Next year will mark the tenth anniversary of a decision noteworthy for sheer political drama, as well as for its unique place in the history of Small Business Administration-backed lending. On February 23, 1998, the U.S. Court of Appeals for the Eighth Circuit refused to overturn Susan McDougal’s conviction on any of four counts associated with a fraudulent $300,000 SBA loan she had received from Capital Management Services (U.S. v. McDougal, 137 F.3d 547 (8th Cir. 1998)). In the original trial—the first of the Whitewater controversy—the lender’s president, David Hale, had accused then-President Bill Clinton of pressuring him to make the loan when Clinton had been governor of Arkansas. Clinton’s testimony to the contrary became a key topic of Special Prosecutor Kenneth Starr’s wide-ranging investigation.

Before a grand jury in 1996, McDougal refused to answer questions such as whether Clinton had lied in his testimony.

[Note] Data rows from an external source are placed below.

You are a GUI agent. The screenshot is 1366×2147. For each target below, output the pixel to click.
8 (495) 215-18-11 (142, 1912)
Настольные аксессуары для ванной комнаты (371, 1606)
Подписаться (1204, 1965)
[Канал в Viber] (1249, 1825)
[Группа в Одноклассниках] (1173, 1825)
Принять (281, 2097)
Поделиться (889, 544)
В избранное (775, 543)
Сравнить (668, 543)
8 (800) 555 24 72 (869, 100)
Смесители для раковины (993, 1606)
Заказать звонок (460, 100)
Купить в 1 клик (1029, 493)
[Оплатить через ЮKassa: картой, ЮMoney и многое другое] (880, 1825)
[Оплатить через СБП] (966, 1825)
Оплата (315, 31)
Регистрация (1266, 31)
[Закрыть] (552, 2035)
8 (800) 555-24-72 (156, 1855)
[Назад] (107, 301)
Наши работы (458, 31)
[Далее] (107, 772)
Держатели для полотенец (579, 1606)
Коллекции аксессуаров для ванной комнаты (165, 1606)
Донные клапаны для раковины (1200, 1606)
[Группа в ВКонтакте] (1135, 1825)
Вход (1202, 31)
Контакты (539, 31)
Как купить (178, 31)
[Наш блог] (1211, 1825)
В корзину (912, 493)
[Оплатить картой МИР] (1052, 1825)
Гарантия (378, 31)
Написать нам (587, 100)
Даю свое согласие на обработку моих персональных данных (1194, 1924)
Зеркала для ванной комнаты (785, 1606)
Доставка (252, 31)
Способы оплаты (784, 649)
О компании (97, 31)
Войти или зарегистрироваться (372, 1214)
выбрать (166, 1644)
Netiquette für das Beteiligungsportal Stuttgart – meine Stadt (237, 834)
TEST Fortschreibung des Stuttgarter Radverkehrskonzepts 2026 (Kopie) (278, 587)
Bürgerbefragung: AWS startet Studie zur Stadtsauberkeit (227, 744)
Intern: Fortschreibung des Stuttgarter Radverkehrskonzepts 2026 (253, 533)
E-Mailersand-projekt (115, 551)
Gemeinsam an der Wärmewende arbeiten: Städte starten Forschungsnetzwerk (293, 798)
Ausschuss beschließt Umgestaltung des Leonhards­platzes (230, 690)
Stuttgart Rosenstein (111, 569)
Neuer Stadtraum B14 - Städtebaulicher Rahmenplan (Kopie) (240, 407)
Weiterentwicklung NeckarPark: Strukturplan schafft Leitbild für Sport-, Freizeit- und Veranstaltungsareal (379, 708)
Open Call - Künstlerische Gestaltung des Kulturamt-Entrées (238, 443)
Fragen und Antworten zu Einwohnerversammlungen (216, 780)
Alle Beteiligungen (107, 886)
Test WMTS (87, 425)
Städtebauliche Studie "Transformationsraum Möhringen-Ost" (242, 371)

Consequently, she was held in contempt of court and sentenced to 18 months in jail. McDougal served that sentence in full and maintained her silence until brought on trial for criminal contempt and obstruction of justice charges in 1998. At that point, she testified that she and Clinton had never discussed the $300,000 loan and that, as far as she knew, Clinton had testified truthfully. McDougal was found not guilty of obstruction of justice, and a hung jury on the contempt charges resulted in a mistrial. Starr opted not to try McDougal again, the end result being that her first Whitewater conviction, for fraud, remained her only one.

A more practical facet of McDougal, at least for parties involved in SBA loans, is that it happens to be the only published federal court case dealing with SBA Form 1031. For regulatory oversight purposes, a separate Form 1031 must be completed and submitted to SBA in connection with any SBA-backed loan. Susan McDougal was convicted, in part, for committing mail fraud by causing a false Form 1031 to be mailed in connection with her $300,000 loan. Writing for the Eighth Circuit Court, Judge John R. Gibson notes, “The Form 1031 stated that the purpose of the loan was to provide ‘working capital’ to Master Marketing.” In fact, the Master Marketing entity did not exist. Rather, the loan was deposited in McDougal’s personal checking account, after which it was all spent to pay off previous loans, purchase land, fund her brother’s political campaign, etc.

In appealing her mail fraud conviction, McDougal argued that Hale had mailed Form 1031 six days after she received the $300,000 check and, therefore, the mailing was not in execution of the scheme to defraud (as required by Kann v. U.S., 323 U.S. 88, 93-94 (1944), Parr v. U.S., 363 U.S. 370, 392-93 (1960), and U.S. v. Maze, 414 U.S. 395, 403 (1974)). Judge Gibson countered that, according to the Supreme Court in Schmuck v. U.S., 489 U.S. 705, 715 (1989), “The relevant question is whether the mailing is part of the execution of the scheme as conceived by the perpetrator at the time of the fraudulent transaction.”

Additionally, quoting the Eighth Circuit’s own precedent in U.S. v. Pemberton, 121 F.3d 1157 (8th Cir. 1997), mail fraud may occur after the fraudulent transaction by a mailing necessary for the defendant “to retain the fruits of the fraud” (1171). By both standards, Judge Gibson concluded, “The facts amply satisfy the requirement that the mailing be done in execution of the fraud.”

Besides McDougal, the only guidance on SBA Form 1031 to arise from a published federal decision came not from the courts, but from the Office of Hearings and Appeals of the SBA itself. Deciding In the Matter of First New York Small Business Investment Company (SBA No. 618, June 16, 1988), Administrative Law Judge Lewis F. Parker ordered the respondent’s small business investment company license revoked. Like McDougal, First NY concerned the submission of 1031 forms known to include false statements. In this case, writes Judge Parker,

“In each of … four transactions …, respondent filed a Form 1031 which stated, falsely, that it had loaned money to one company for use as working capital whereas, in fact, at least half of the loan proceeds, with respondent’s knowledge and consent, were used to repay an indebtedness owed by another company.”

In doing so, the company violated SBA regulations 13 C.F.R. §107.906(b), which prohibit knowingly false statements and misleading omissions in any form submitted to SBA. Separately, the company was also found to violate 13 C.F.R. §107.903(b)(4), which prohibits a Licensee from financing to discharge or free other funds for discharging an obligation to an Associate (defined in 13 C.F.R. §107.3). One of the respondent’s loans had been used to repay a debt owed to an entity in which a general partner of the respondent had an equity interest greater than 10 percent. Another loan had been used to repay an obligation to the father of a general partner of the respondent.

The scarcity of federal decisions regarding Form 1031—as well as the obvious manner in which laws or regulations have been violated in the two cases where the form has appeared—suggest that the form should not present legal problems if carefully and truthfully completed. Ultimately, basic integrity and familiarity with SBA regulations should be sufficient to avoid most pitfalls.